As in all recent IMF statements on Mozambique, it was clear that the resumption of normal relations depends on concluding the audit of the three security related companies that took out loans of over two billion dollars from European banks (Credit Suisse and VTB of Russia) in 2013 and 2014, but are now effectively bankrupt.
The loans were only possible because they were fully guaranteed by the previous Mozambican government, led by President Armando Guebuza. The government guarantees were illegal since they violated the ceiling on guarantees established in the 2013 and 2014 budget laws.
The government agreed to an independent audit of the three companies, Ematum (Mozambique Tuna Company), Proindicus and MAM (Mozambique Asset Management), which was undertaken by Kroll Associates, reputedly the world’s foremost forensic auditing company.
But the Kroll audit was undermined by the management of the companies who concealed information, thus making it impossible to ascertain what had happened to all the money.
In late June, the Attorney-General’s Office (PGR) published the executive summary of the Kroll audit report, which accused the management of Ematum, Proindicus and MAM of failing to cooperate and concealing information. The man who is the chairperson of all three companies, Antonio do Rosario, a senior officer in the State Intelligence and Security Service (SISE), openly boasted of refusing to hand over data, on the grounds of “national security”, and even of expelling the auditors from his office.
The main challenge in completing the audit, Kroll said, “was the lack of information available from the Mozambique companies. Kroll spent a considerable amount of time requesting and liaising with representatives of the Mozambique companies to obtain information and documentation that was, in some case, either ultimately incomplete or not provided at all”.
Since June there has been no sign of any attempt by the three companies, or by the PGR, to improve matters. Indeed the PGR has not even posted the full audit report on its website, even though it is readily available on the Internet.
Stonewalling has not worked with the IMF. An IMF statement issued on Thursday on the initial findings of Lazare’s team said “regarding the follow up to the audit of Ematum, Proindicus and MAM companies, the mission reiterates the need to fill the information gaps in the audit report”.
The mission added, however, that it took note “of the Government’s recommendation to wait for the outcome of the ongoing investigations by the Prosecutor General Office”. The government has used the PGR investigations as its excuse for inaction, since, under the separation of powers, the executive cannot interfere in criminal investigations.

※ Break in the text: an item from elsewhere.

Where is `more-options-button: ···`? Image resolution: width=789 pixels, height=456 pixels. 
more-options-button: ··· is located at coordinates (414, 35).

Lazare’s mission had a radically different view of Mozambique’s economic prospects to that of the government. The government’s estimate for this year’s growth in GDP is 5.5 per cent, and it forecasts growth of 5.3 per cent in 2018. But the IMF claims that growth is continuing to slow. The statement says “growth is now expected to decline to about 3 percent in 2017, compared to 3.8 percent in 2016”.

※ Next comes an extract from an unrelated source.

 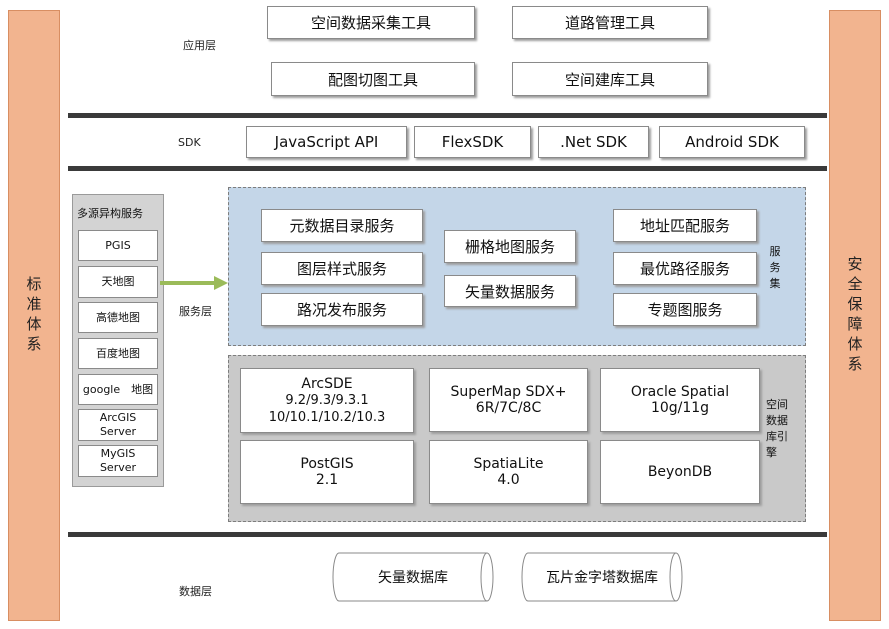 What do you see at coordinates (118, 354) in the screenshot?
I see `source-baidu: 百度地图` at bounding box center [118, 354].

There is no explanation as to why, after lengthy consultations with senior government officials, there is such discrepancy in growth estimates.
The IMF accepts the government figures showing that annual inflation had dropped to about seven per cent by November. It believed that this, plus the stabilisation of the Mozambican currency, the metical, would allow the Bank of Mozambique to re-assess the pace of reducing the benchmark interest rates.
Lazare’s team approved of the government’s elimination of subsidies on fuel and wheat flour but claimed that “significant spending pressures stemming from debt service and wages, as well as weaker-than-anticipated revenue collection are expected to result in an overall fiscal deficit exceeding eight percent of GDP”.
It welcomed government attempts to tackle the fiscal deficit, but called for the elimination of VAT (Value Added Tax) and other tax exemptions that “could help mobilize additional revenues” and for “reducing current expenditure, while protecting outlays to social and infrastructure spending”.
The VAT exemptions are largely on basic foods. While the standard rate of VAT is 17 per cent, basic foodstuffs are zero rated. Removing these exemptions would hit the poorest and most vulnerable sectors of Mozambican society, contradicting the IMF’s declared poverty reduction aims.
The IMF also urged the government “to take decisive steps to strengthen the business environment and to restructure financially-weak state owned enterprises that pose significant fiscal and financial sector risks”.
It commended the government for submitting a draft law on public companies to parliament (although it has not yet been scheduled for debate) and for approving a decree on the regulatory framework for public debt and guarantees. It encouraged the government “to continue developing its action plan to strengthen governance, transparency, and accountability”.